- [Direction]: Carry on the passage about the waste receptacle's automated door after its last sentence. The data below it is separate.

This configuration can allow for reliable performance of the system
in both normal operation conditions as well as other conditions,
such as where excessive force is applied, debris has built up,
slack is introduced in the system, and so forth.
In some cases, the door 600 can have an automated configuration.
This configuration allows for the door 600 to be opened
automatically. The automated configuration can include a triggering
system. The triggering system can differentiate between a user
looking to dispose waste (e.g., standing by to access the
receptacle) as opposed to a user or object merely moving close to
the device. To this end, the trigger system can include close range
proximity sensors, a push button, a camera, a noise sensor, a
motion sensor, or any other type of sensor or function for
detecting use or triggering an automated opening of the door 600.
Since the receptacle can be a solar-powered device, software logic
can be employed to minimize energy draw of the trigger
mechanism.
The automated configuration can also include a mechanism for
physically moving the door 600. The door 600 can open once a
command to open the door 600 is registered. The door opening
mechanism can include, for example, a linear actuator pulling on a
similar cable to the foot pedal, a spool-type device pulling on a
similar cable to the foot pedal, a gear system directly rotating
pivot point on the door 600, etc.

- [Material]:
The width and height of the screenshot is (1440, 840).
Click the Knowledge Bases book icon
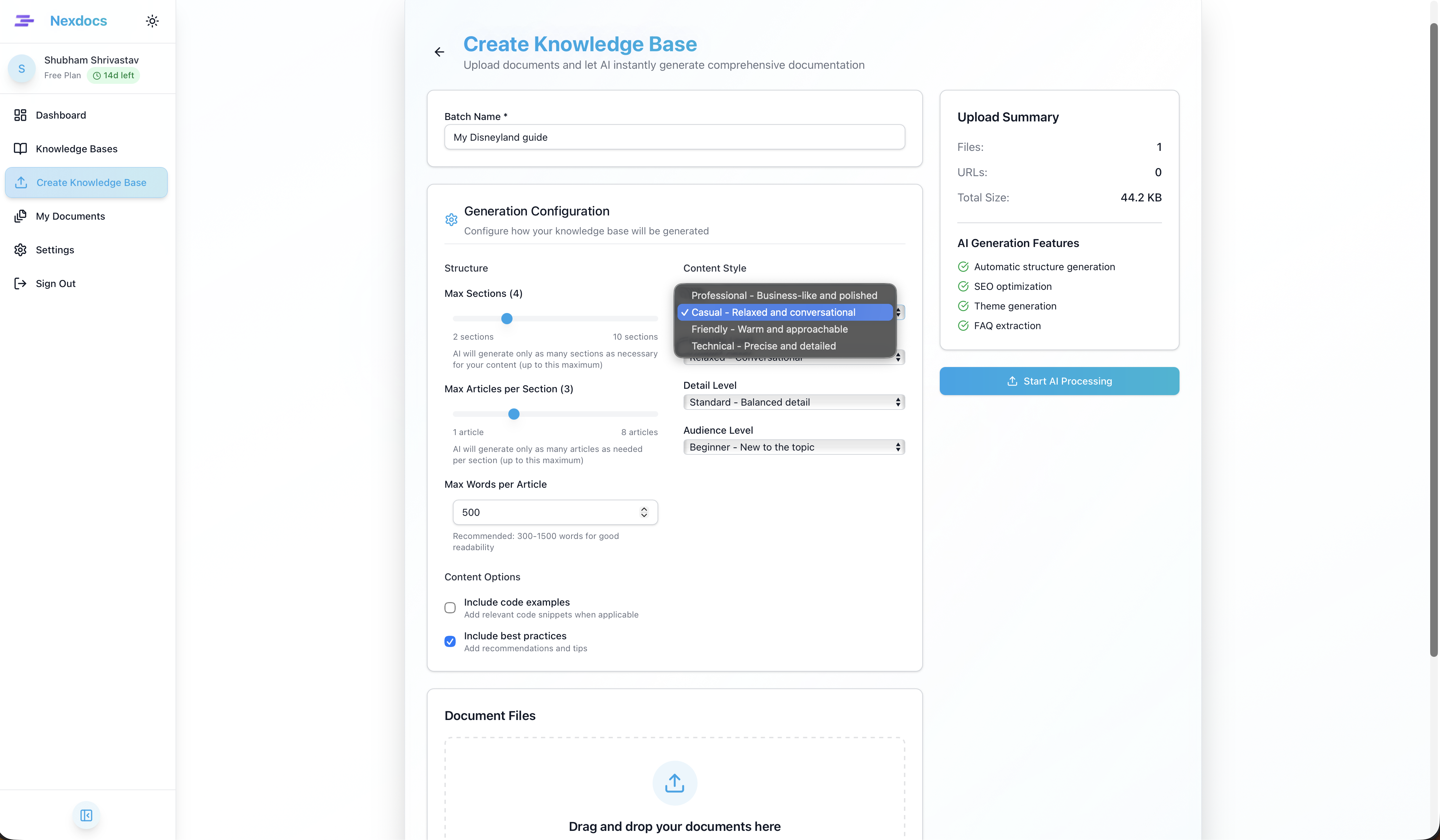21,148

- [Result for this exercise]:
FIG. 6C illustrates an example method example for the general
storage receptacle. The method includes receiving a downward force
applied to a first end of a pedal, the pedal configured on a lower
portion of a side wall of a storage receptacle (630) and converting
the downward force applied to the first end of the pedal to a
downward force applied to a spring, a first cable mechanically
connecting a second end of the pedal with the spring (632). The
method includes converting the downward force applied to the spring
to an upward force on a connecting point of a hopper of the storage
receptacle via a second cable connecting the spring with the hopper
(634) and, as a result of the upward force on the connecting point
of the hopper, opening the hopper to receive material into the
storage receptacle (636).
FIG. 7A illustrates a different, frontal view 700 of the hands free
interface in a storage receptacle 300 and the various components
such as the pedal structure 614, lower pulley 602 and the end of
the lower cable 603. The point 603 is generally where the end of
the lower cable 606A is connected to an end of the pedal structure.
FIG. 7B illustrates a back view 702 of the hand free interface. The
back view 702 shows the back of the door or hopper 600 of the
receptacle 300 and a second portion 607 of the pedal 605 of FIG.
7A. Note that the pedal 605 has a first end shown in FIG. 7A and a
second end 607 in FIG. 7B. The rotational configuration of the
pedal 605 allows the cable 606A to be attached 603 via the pulley
602 to the second end 607 of the pedal. Thus, when a user steps on
the front portion of the pedal 605, the second portion or second
end 607 of the pedal moves upward which pulls the cable attached at
point 603 upward and thus, via the pulley 602, the cable 606A
downward at the spring 604.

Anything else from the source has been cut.